[[ Records for the exercise, beginning ]]

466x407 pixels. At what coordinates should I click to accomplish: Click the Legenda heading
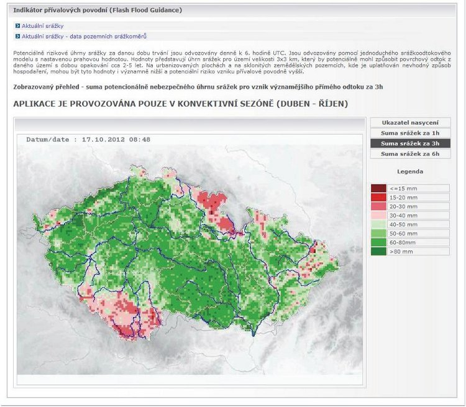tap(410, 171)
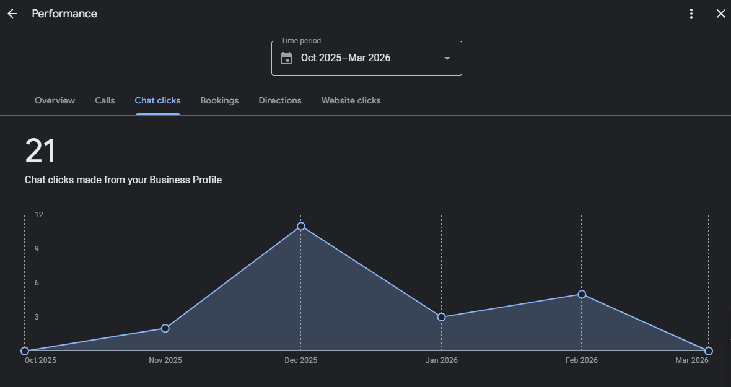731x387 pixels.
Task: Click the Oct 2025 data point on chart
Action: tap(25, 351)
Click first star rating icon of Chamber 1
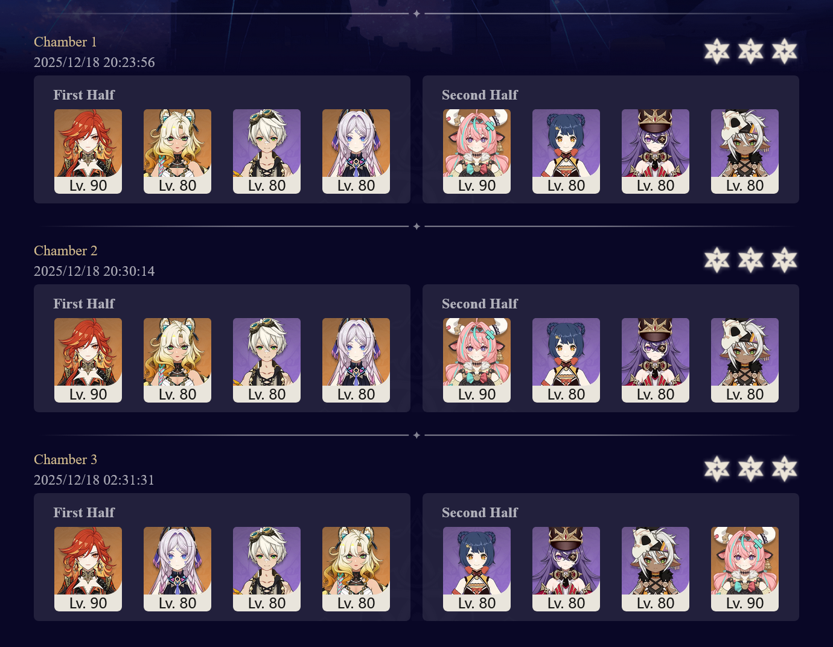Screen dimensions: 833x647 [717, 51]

[[ Records for the exercise, end ]]

What you have to do: Repeat the whole of the material above exactly, but keep the pictures out.

Written answer:
466x407 pixels. At what coordinates should I click to accomplish: Click the Legenda heading
tap(410, 171)
731x387 pixels.
Task: Click the Oct 2025 data point on chart
Action: tap(25, 351)
Click first star rating icon of Chamber 1
Screen dimensions: 833x647 [717, 51]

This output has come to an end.